Antibiotics: when do I need them?

Most of us have probably taken antibiotics before, but statistics indicate antibiotics are prescribed to nearly half of the people in Australian each year, but much of this use may be inappropriate. So it’s no wonder many are confused about these types of medications and how and when they’re best used.

What are antibiotics?

Antibiotics are medicines that fight infections caused by bacteria. While some bacteria can be good for our health, some can cause illness if they are introduced or migrate somewhere they’re not meant to be, or if they multiply and cause an imbalance in the types of bacteria in a certain location.
Antibiotics either kill bacteria or stop them from reproducing, thereby helping the body’s immune system to fight the bacterial infection. Antibiotics have saved millions of lives since they were first introduced in the 1930s.

What are antibiotics used for?

Antibiotics are used to treat a range of conditions caused by bacteria including respiratory tract infections like pneumonia and whooping cough. They can also be used to treat urinary tract infections, skin infections and infected wounds.
Judith Ngai, a community pharmacist who also works at Bupa, says there are different types of antibiotics.
“Each targets either specific bacteria, known as ‘narrow spectrum’ antibiotics, or a specific range of bacteria, known as ‘broad spectrum’ antibiotics,” she says.
However, antibiotics are not always required to treat bacterial infections.
“In healthy people, many infections will go away on their own with the help of your immune system. Your doctor will prescribe antibiotics only if your infection has been caused by bacteria and you’re unlikely to fight it off on your own,” says Ngai.
And in some cases, repeat prescriptions of antibiotics may be necessary. If this is the case, follow your doctor’s instructions and take the full course as directed, even if you start to feel better.
A pharmicist scanning some medicine for a customer

What about antibiotic resistance?

Antibiotic resistance is a serious issue.The more we use antibiotics, the more likely bacteria are to change so they are no longer vulnerable to this type of medication. This is called ‘antibiotic resistance’ and it may mean that, in the future, many antibiotics won’t work when we need them to.
“When used correctly, antibiotics can help save lives,” explains Ngai.
“However, a lot of current use is inappropriate — that is, antibiotics are used when they’re not needed, prescribed wrongly against a certain type of bacteria, or used for too short or too long a time to be effective. Many people believe they need antibiotics if they have a cold or flu, but these illnesses are caused by viruses and can’t be treated by antibiotics.”

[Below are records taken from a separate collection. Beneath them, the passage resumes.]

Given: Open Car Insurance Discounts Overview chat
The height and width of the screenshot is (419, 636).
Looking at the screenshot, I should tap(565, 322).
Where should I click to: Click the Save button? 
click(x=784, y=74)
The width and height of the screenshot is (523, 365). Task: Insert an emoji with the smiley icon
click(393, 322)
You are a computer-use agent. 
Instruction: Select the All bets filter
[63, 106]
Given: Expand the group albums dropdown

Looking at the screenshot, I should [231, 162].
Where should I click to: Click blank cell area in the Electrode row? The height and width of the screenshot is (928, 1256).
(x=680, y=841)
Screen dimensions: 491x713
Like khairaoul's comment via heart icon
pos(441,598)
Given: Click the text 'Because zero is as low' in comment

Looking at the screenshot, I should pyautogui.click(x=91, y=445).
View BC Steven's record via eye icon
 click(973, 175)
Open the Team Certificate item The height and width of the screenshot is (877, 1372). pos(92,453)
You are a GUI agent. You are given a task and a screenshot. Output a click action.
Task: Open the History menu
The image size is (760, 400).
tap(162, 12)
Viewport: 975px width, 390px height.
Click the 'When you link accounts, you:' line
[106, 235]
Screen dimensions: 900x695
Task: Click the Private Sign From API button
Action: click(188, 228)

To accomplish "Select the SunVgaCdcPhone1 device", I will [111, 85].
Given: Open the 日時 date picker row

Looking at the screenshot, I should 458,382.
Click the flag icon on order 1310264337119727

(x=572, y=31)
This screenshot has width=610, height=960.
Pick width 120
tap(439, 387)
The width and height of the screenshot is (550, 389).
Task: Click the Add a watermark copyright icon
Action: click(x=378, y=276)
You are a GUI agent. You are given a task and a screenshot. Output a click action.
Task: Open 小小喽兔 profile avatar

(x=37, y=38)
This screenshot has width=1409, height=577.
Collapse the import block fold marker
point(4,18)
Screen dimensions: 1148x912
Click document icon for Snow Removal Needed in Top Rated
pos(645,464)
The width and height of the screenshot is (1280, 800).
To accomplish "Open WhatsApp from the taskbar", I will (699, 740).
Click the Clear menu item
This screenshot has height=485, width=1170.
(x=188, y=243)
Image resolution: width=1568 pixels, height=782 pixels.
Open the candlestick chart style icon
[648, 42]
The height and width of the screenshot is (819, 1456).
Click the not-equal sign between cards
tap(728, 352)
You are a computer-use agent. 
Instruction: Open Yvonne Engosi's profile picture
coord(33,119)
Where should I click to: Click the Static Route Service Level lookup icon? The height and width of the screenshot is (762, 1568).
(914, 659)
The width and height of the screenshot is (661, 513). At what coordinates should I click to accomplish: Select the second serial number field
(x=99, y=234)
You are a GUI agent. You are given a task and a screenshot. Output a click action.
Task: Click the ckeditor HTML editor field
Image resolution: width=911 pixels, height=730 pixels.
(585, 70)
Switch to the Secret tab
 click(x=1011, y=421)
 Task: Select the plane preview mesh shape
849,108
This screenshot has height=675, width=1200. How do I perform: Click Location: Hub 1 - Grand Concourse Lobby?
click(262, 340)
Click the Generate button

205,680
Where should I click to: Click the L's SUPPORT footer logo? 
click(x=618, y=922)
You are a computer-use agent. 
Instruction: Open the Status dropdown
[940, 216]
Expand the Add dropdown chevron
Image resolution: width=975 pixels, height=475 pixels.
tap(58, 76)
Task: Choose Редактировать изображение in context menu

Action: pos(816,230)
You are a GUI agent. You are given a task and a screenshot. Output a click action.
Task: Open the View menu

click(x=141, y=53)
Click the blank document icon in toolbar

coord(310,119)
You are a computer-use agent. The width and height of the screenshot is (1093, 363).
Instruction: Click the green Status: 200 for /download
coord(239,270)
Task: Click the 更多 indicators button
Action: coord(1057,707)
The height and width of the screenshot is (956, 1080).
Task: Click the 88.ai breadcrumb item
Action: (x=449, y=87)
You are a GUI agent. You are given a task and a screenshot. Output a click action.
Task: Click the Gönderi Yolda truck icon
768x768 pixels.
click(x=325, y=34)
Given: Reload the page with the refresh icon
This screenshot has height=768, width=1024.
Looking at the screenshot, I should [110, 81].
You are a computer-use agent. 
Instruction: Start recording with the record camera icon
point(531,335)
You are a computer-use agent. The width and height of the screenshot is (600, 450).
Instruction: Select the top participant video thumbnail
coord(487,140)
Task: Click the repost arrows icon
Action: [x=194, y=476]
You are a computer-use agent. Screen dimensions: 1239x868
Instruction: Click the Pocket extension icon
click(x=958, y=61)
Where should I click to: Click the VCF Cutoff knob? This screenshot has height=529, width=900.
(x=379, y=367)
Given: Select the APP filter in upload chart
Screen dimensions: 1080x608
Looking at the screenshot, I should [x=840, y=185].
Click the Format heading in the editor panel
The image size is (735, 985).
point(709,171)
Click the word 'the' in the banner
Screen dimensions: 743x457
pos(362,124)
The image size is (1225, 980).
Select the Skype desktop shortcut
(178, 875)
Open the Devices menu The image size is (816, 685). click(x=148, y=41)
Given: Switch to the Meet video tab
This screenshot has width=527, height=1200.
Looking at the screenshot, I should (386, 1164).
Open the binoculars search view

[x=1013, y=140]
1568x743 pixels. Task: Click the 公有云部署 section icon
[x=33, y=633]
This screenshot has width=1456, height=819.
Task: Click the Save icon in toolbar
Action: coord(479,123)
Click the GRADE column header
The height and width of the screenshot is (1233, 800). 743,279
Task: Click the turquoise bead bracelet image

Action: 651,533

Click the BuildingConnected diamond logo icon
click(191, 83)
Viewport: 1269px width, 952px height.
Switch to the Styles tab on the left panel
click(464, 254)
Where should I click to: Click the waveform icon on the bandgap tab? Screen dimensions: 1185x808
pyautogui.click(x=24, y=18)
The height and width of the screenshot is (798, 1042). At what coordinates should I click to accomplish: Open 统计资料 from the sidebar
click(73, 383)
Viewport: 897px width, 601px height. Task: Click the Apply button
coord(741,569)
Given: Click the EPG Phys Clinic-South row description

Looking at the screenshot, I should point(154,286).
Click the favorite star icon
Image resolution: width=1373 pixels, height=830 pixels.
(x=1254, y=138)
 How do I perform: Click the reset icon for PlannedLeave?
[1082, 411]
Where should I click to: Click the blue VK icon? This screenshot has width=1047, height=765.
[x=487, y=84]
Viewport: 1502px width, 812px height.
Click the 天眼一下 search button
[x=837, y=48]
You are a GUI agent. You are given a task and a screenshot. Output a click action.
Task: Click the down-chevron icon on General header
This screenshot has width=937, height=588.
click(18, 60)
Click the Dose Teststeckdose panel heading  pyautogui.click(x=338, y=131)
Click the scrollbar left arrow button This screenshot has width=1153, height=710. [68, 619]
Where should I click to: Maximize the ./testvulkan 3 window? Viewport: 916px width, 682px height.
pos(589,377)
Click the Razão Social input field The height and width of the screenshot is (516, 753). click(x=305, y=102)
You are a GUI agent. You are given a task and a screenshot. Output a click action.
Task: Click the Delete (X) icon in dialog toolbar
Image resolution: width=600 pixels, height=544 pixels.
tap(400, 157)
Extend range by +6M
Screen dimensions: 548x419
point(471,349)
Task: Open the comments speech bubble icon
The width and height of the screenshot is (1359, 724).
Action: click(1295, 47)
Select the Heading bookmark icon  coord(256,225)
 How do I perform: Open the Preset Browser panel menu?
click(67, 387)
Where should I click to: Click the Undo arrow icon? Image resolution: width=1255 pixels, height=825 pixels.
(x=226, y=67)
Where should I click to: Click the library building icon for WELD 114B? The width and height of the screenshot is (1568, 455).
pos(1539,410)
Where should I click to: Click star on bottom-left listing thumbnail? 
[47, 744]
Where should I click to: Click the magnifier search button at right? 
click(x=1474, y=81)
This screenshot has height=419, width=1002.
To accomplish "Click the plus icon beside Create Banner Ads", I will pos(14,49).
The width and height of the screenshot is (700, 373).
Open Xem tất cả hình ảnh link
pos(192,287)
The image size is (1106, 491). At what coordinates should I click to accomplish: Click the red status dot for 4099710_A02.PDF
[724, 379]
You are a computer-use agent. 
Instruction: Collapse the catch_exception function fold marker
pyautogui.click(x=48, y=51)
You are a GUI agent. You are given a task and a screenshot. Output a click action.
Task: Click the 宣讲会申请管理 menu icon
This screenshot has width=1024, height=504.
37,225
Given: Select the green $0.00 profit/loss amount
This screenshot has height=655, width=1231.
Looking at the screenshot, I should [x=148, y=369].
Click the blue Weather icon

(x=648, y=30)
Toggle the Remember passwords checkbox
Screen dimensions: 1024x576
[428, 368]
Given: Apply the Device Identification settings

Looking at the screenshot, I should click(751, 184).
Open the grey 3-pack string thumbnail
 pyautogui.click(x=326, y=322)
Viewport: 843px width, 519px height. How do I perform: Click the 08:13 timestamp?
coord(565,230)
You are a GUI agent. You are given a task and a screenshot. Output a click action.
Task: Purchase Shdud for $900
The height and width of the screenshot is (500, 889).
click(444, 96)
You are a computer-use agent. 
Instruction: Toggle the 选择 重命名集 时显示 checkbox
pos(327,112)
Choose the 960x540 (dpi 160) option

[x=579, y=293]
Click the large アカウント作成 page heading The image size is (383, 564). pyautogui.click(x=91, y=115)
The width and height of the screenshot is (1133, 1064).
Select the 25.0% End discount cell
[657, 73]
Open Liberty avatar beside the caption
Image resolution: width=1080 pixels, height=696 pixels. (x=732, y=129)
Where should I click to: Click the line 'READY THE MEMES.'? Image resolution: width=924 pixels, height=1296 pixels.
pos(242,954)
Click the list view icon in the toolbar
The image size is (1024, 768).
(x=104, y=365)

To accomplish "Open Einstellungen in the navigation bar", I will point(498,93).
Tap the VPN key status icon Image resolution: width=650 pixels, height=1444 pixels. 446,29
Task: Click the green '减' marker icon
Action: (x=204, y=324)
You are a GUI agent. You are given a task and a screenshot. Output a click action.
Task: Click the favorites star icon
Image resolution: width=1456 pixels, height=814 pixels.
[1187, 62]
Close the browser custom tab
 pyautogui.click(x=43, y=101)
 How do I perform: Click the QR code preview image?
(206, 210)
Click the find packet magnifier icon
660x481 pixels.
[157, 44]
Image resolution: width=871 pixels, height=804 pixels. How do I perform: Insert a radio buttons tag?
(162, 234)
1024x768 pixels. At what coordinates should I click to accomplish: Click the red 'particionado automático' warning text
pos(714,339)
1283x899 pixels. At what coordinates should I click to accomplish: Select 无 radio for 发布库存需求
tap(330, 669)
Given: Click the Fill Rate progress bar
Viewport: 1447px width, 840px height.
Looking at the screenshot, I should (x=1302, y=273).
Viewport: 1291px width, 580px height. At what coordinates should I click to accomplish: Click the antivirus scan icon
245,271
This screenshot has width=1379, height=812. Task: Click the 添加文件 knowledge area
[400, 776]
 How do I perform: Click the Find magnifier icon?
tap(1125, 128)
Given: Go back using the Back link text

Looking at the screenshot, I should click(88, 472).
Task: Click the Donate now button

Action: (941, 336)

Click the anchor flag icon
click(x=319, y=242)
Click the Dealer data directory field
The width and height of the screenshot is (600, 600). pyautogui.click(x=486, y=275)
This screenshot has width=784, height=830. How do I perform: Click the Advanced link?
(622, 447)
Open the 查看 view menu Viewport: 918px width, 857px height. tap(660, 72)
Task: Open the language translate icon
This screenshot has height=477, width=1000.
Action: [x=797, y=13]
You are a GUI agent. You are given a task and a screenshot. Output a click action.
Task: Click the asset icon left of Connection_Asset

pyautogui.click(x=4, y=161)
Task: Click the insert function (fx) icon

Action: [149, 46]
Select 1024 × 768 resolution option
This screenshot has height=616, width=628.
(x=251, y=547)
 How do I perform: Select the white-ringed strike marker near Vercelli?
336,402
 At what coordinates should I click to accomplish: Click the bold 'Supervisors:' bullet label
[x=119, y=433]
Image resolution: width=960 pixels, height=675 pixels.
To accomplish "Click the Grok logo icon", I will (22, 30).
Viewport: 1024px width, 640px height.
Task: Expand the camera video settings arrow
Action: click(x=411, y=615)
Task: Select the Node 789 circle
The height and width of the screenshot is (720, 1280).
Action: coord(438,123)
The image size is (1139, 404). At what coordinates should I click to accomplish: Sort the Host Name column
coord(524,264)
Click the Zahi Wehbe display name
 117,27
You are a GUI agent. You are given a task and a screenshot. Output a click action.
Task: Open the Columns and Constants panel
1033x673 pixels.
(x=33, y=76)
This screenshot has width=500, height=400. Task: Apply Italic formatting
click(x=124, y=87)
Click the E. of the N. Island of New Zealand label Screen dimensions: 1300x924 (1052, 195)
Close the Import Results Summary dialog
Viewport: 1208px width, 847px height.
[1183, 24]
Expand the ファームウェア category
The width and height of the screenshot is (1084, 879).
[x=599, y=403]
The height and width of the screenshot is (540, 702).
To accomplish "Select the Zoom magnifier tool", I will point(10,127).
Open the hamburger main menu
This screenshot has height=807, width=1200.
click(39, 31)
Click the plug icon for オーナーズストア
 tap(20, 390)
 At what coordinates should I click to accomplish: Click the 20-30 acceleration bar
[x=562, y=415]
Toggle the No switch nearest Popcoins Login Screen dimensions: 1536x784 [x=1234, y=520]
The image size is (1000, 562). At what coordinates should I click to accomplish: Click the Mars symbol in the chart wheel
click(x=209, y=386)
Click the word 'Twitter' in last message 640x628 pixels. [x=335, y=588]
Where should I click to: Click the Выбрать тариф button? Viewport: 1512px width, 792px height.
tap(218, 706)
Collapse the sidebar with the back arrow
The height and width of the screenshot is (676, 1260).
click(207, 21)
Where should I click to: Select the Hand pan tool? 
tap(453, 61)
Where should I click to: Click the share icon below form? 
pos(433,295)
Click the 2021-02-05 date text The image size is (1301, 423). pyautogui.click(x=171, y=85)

Dr Amanda McCullough from the Centre for Research in Evidence-Based Practice at Bond University – winner of the 2018 Bupa Health Foundation Emerging Health Researcher Awards – is studying antibiotic resistance in general practice and understands what it could look like if nothing changes:

“By 2050, around 10 million people each year will be dying because of antibiotic resistance,” said Dr McCullough.

Her research has shown that Australian GPs prescribe nearly six million antibiotics annually, which Dr McCullough has demonstrated is 4 - 9 times as high as recommended by Australian Guidelines.

Can we do anything about antibiotic resistance?

Yes. There are several things you can do to help prevent antibiotic resistance. For example:
  • Understand that colds and flu do not require antibiotics because they are caused by viruses.
  • Only use an antibiotic if it is really necessary.
  • Take your antibiotics as prescribed by your doctor for as long as you are directed.
  • Try to avoid infections and prevent them from spreading with good hygiene habits.
In addition, Ngai advises taking unused or unfinished supplies of antibiotics back to the pharmacy for disposal.
“Don’t keep them to use at a different or later date, or give them to others to use, as it may not be the right antibiotic for that infection.”